Each line of the records that includes "Screenshot" should be found and copied.

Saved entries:
* * *
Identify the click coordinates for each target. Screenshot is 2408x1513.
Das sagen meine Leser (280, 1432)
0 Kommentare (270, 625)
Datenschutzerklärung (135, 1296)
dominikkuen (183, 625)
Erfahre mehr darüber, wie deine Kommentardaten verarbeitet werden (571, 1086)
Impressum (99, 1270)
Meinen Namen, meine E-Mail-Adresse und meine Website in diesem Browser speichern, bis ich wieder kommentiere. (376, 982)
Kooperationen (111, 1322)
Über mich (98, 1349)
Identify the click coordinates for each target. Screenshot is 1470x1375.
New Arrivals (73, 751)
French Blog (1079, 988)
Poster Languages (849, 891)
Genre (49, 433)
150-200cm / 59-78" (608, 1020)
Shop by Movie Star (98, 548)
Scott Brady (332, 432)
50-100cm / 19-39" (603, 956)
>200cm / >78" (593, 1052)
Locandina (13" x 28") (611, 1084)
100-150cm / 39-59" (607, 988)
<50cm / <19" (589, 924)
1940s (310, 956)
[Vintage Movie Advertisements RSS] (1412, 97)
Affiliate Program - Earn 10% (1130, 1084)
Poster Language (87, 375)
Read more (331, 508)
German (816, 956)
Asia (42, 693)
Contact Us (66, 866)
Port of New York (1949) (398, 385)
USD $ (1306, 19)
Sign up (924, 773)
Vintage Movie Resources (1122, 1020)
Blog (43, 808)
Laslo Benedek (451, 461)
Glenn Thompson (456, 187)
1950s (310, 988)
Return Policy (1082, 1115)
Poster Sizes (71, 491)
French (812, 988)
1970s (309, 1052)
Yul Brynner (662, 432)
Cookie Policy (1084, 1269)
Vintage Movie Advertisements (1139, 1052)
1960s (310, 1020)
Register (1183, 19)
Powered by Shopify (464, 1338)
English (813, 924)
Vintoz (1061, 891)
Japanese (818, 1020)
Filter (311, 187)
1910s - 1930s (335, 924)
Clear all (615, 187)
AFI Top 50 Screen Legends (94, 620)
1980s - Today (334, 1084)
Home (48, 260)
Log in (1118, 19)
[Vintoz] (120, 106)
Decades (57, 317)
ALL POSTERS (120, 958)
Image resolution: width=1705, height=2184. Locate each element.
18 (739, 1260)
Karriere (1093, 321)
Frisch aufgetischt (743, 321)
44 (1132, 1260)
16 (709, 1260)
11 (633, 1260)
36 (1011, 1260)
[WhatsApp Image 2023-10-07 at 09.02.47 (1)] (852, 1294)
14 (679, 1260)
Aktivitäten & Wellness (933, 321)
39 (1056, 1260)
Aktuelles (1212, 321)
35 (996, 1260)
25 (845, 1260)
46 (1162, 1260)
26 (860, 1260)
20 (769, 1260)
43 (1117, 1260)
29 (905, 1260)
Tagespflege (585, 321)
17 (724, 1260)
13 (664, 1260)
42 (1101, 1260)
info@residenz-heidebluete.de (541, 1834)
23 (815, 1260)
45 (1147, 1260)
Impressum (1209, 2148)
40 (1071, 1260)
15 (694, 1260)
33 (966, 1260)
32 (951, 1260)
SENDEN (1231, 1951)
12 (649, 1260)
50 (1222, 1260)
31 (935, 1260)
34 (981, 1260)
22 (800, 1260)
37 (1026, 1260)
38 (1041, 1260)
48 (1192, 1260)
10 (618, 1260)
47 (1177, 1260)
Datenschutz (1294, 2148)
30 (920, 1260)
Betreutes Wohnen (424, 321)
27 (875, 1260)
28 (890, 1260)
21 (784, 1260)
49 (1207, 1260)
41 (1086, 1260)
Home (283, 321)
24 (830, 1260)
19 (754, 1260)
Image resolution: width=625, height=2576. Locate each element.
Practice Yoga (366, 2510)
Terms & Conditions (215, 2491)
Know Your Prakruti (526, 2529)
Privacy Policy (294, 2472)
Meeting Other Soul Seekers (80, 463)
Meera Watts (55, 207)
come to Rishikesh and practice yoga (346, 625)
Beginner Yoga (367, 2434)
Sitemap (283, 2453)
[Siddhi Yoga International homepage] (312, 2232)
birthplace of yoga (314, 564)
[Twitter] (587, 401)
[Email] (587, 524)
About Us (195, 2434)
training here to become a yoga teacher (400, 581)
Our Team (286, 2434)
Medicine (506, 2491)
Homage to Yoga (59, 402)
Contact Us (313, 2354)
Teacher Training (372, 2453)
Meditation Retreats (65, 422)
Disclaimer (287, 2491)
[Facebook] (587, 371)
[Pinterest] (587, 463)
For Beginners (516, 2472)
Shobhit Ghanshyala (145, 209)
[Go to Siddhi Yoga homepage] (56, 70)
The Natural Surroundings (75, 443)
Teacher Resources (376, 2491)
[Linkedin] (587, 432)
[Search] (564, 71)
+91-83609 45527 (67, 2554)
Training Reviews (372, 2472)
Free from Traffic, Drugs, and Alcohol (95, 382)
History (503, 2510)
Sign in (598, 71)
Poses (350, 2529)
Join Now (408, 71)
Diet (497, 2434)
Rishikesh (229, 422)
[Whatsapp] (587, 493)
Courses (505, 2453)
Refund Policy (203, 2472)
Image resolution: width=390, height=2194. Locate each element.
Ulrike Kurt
* * *
> _ANSWER TO THIS PROBLEM_
Identify the click coordinates for each target. Screenshot is 2408x1513.
Identify the click coordinates for each target. Screenshot is 1470x1375.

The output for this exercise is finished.